▸ Tasks to complete
a) Answer these questions from the Tempest fighter text, one line each, marked (i), (ii), (iii):
(i) When was the Tempest rolled out for squadron service?
(ii) Which aircraft equips the 5th-generation squadrons that act as a 'silver bullet' force?
(iii) About how long a stretch of highway can the Tempest deploy on?
b) Reproduce word for word the part of the Tempest fighter text that begins at the words "As of 2014, the" and stops after "in WVR combat.".

▸ Supplied passage
---*---

The UFC Tempest is a 4.5-generation, multirole fighter-bomber designed by the transnational concern United Fighters Consortium. It was the result of a program of inter-state cooperation in the development of a modern multirole combat aircraft in the 1980's. It was finally rolled out for squadron service in the mid-2000's. The Tempest was designed to be fielded in substantial numbers to form the backbone of the participant states' tactical airpower, replacing multiple previous designs. While a relatively small number of 5th-generation fighter squadrons equipped with the UFC F-29 Hurricane act as a 'silver bullet' force to carry out the most demanding missions, the Tempest will form the bulk of their fighter fleets for decades to come.

As of 2014, the Tempest is fielded in sizeable numbers by the militaries of Arthurista, Belfras, Gristol-Serkonos, the Latin Empire and Lion's Rock. Its extensive employment by the militaries of some of the world's most powerful democracies has garnered it the moniker the 'Right Arm of the Free World'.


The Tempest project aimed to fill the niche of a multirole combat aircraft, able to be deployed in substantial numbers and which can be tasked to perform most tactical mission scenarios. With the new fighter, the designers envisaged using a combination of in-built instability, close-coupled canards and high-thrust engines to produce a supermaneouverable aircraft, together with cutting edge avionics enabling a significant degree of overmatch against legacy fighters, especially when using energy rather than turning-based tactics in WVR combat.

The FGR2 upgrade of the mid-2000s introduced fuselage strakes and leading-edge root extension (LERX), fly-by-optics control, uprated engines and 3D thrust-vectoring, as well as conformal fuel tanks for improved combat radius and payload. The LERX and strakes together increase wing lift by more than 25%, in turn leading to increased turn rate, tighter turning radius and 'pointability' at subsonic and transonic speeds, with an increase of angle of attack values by 45% and roll rates by up to 100%.

Like some modern tactical fighters, the Tempest has considerable short-field capabilities. The canards generate extra lift when taking off, as well as to act as airbrakes when landing. The ability is further enhanced by the engines' thrust reversers and rear drag chute. As such, the Tempest can easily deploy rough landing strips and stretches of highway around 800m in length where airfields are destroyed or rendered too vulnerable to operate fighters from. This emphasis on short-field capability also enabled it to be easily navalised. The carrier variant of the Tempest has a reinforced undercarriage to better withstand the stresses of catapult launch and deck landing.

---*---

▸ Data lines
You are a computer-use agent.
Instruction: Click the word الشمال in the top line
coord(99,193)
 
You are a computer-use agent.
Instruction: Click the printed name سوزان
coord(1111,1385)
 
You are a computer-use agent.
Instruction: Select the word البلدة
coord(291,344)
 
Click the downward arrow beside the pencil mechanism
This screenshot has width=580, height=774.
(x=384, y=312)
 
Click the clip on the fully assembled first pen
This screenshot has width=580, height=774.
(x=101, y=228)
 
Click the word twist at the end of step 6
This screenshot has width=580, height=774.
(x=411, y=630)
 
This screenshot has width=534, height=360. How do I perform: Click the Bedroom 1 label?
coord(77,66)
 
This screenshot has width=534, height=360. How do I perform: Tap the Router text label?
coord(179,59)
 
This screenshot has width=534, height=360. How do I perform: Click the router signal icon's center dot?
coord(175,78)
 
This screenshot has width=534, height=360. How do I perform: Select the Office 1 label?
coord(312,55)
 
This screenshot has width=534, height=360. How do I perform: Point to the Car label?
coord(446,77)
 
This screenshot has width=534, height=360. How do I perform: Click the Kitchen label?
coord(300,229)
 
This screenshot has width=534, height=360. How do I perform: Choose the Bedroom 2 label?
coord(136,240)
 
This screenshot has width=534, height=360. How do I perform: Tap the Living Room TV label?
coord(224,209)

---*---

▸ Outputs in order
a)
(i) In the mid-2000's.
(ii) The UFC F-29 Hurricane.
(iii) Around 800m.

b)
As of 2014, the Tempest is fielded in sizeable numbers by the militaries of Arthurista, Belfras, Gristol-Serkonos, the Latin Empire and Lion's Rock. Its extensive employment by the militaries of some of the world's most powerful democracies has garnered it the moniker the 'Right Arm of the Free World'.


The Tempest project aimed to fill the niche of a multirole combat aircraft, able to be deployed in substantial numbers and which can be tasked to perform most tactical mission scenarios. With the new fighter, the designers envisaged using a combination of in-built instability, close-coupled canards and high-thrust engines to produce a supermaneouverable aircraft, together with cutting edge avionics enabling a significant degree of overmatch against legacy fighters, especially when using energy rather than turning-based tactics in WVR combat.